Etre une icône du sport de haut niveau et un modèle au quotidien n’est pas facile tous les jours. Parmi les gens qui vous adulent, il peut y en avoir d’autres qui peuvent tenter de profiter votre notoriété pour tenter d’enrichir un peu la leur. Des « plans coms » parfois nauséabonds, souvent bas du front. Cristophe Alévêque  vient de s'y essayer. L'humoriste modérément célèbre de France Télévision estime que Zidane est une sainte qui touche. En d'autres termes, un homme bien sous tous rapports en apparence, mais profondément vénal sous les multiples couches de vernis de respectabilité apportées par les trophées et la réussite.

« Un panneau de pub avec trois neurones »
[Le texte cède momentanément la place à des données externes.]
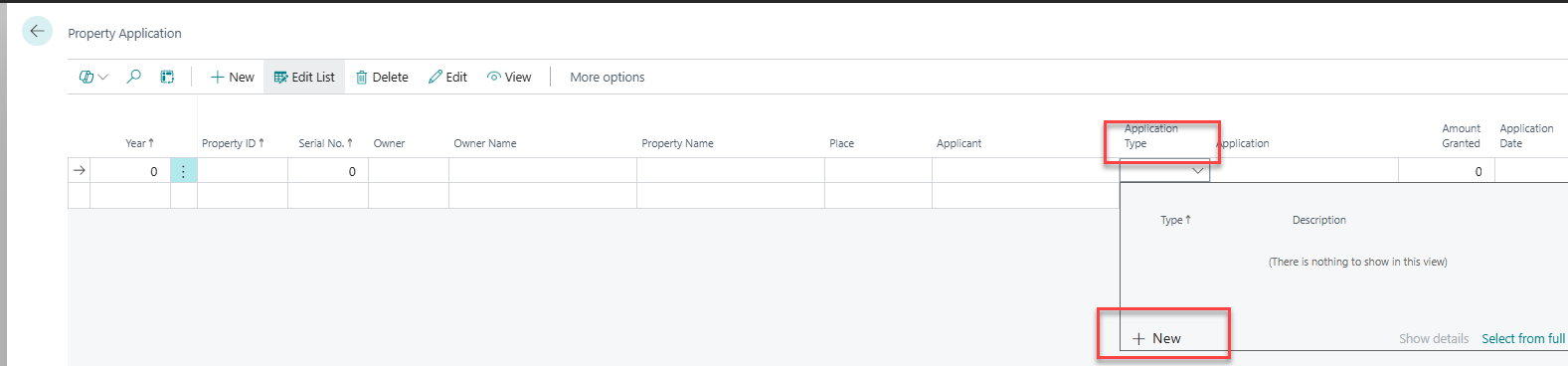Click Select from full list link

click(x=1523, y=338)
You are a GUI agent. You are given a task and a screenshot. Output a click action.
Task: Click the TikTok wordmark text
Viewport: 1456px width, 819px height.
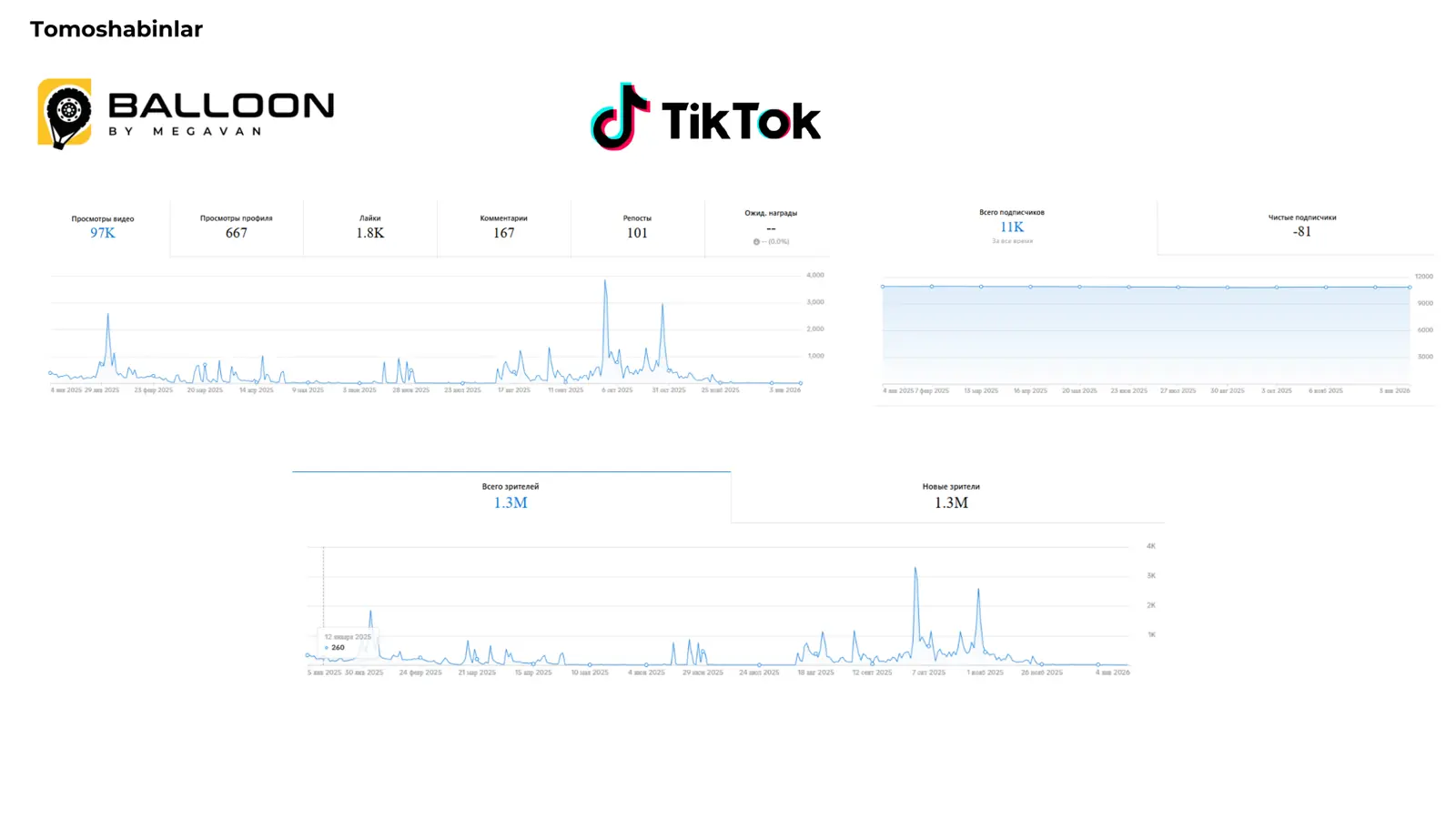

En tournée actuellement, Alévêque a donc trouvé le moyen de se faire un joli coup de pub. L'acolyte de Laurent Ruquier a accordé un entretien très bilieux au magazine SportMag dans lequel il égratigne très fortement l'idole des Français, personnalité préférée de l’Hexagone depuis plusieurs années : "Ce n’est pas étonnant si, en général, les meilleurs sont des personnes intelligentes avant d’être des sportifs exceptionnels. L’exception c’est Zidane, qui est con comme une bite... Si lui c’est une icône, moi je baisse les bras, je rends les armes, mon tablier et je vais sur une île déserte". Un coup de gueule ne passera pas inaperçu. Et comme d'habitude, Zidane devrait garder le silence. Un silence trop souvent observé pour le trublion télévisuel, qui  reproche à l’ancien joueur du Real sa personnalité lisse. "Il n’a aucun avis sur rien, ne prend aucune position sur rien. C’est un mec totalement lisse qui ne veut se mettre personne à dos pour récupérer un maximum de pognon. C’est d’un ennui profond quand il parle..."

Le fait que Zidane ait touché de l'argent pour défendre la candidature qatarie à l'organisation du Mondial 2022 a également été pointé du doigt par notre humoriste. "J'espère que les 11 millions qu’il a pris (pour le Qatar, ndlr), il a les a donnés à une association, sinon c’est un scandale. Ce n’est pas son coup d’essai, il en a fait d’autres. Ambassadeur de Danone... Qu’il crève dans le yaourt ! Il avait des qualités de footballeur exceptionnelles, mais moi ce n’est pas ce qui m’intéresse le plus. L’image qu’il véhicule pour les jeunes de banlieue... Il ne fait rien, il prend du fric". Christophe a beau s’appeler Alévêque, tout ce qu’il dit n’est pas pour autant paroles d’évangile. Reste à savoir si cette intervention en forme de déballage (de déballonnage ?) tient du plan marketing pur, ou traduit un certain mal-être d’une France qui a tellement besoin de super héros qu’elle va les chercher chez les footballeurs, retraités de surcroit. Nonobstant, reprocher à un footeux tous les maux de la societé, c'est un peu short. Ce qui est certain, c’est que Zidane a fait bien plus pour le football qu'Alévêque pour l'humour.